Now that we know how to organize and write our JavaScript code, we need a way to build our single file for use in production. There are several ways you can do this.

Scala Build Tool

Most build tools have plugins for this, whether you’re using SBT, Maven, or Gradle. I’m an SBT user, so I’ve been using sbt-closure and less-sbt. However, these are extremely slow, the SBT plugins, that is. I haven’t used the other build tools. Also, it’s not necessary to run google closure every time a change is made. This really only needs to be done once, when packaging for deployment.

sbt-resource-management

This is a sbt plugin along with a snippet to be used in your Lift app. It allows you to define bundles of files, which the snippet either loads indvidually or as a single file, depending on whether you’re in development or production mode. The only problem I had with this was that I use Twitter Bootstrap’s less source files and there isn’t a way to specify a single file to process. It only has a directory setting. So it processes all of the less files instead of only the single file that I need processed.

Grunt

Grunt is a build tool written in JavaScript as a Node module. It requires Node and npm, but it’s super fast at concatenating JavaScript files and compiling LESS sources. It’s also pretty easy to learn how to us if you already know JavaScript.

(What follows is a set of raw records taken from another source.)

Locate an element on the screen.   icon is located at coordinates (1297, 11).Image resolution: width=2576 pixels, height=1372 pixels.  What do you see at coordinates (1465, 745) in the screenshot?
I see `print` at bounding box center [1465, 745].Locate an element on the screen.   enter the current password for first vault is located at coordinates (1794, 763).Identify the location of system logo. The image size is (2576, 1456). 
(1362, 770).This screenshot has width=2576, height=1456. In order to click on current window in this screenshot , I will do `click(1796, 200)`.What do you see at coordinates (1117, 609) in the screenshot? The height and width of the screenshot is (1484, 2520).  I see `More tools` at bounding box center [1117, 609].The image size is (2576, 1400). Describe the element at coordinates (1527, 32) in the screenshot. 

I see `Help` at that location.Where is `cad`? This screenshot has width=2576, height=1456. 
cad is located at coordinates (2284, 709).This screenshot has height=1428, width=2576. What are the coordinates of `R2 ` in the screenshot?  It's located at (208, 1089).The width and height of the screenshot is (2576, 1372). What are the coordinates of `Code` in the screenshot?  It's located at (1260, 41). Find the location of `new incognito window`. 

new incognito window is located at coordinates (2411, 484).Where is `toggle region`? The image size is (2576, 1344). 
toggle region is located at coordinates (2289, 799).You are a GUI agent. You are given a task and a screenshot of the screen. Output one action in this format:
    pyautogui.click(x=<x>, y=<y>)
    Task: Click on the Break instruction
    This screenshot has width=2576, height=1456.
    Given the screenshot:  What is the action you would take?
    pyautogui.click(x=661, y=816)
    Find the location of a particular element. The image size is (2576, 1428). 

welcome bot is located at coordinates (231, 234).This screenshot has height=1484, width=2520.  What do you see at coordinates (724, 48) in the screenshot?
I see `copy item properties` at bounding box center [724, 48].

The Lift Extras example app uses Grunt for building the JavaScript and CSS. In addition to concatenating JavaScript files and compiling LESS sources it has tasks that runs a linter on your JavaScript code via JsHint, runs your JavaScript tests via Jasmine, and minifies your JavaScript via UglifyJs. It also has a watch task that will “compile” your code when any files change. So it will run automatically when you save the file in your editor.

See the app’s Gruntfile.js for more details.

This is currently my preferred tool to use. The only problem I’ve run into is that I use SBT to generate a package.json file that is used by Grunt to create the files. Sometimes, the two can get out of sync.

You may also want to check out Bower. It’s a dependency manager for JavaScript and CSS.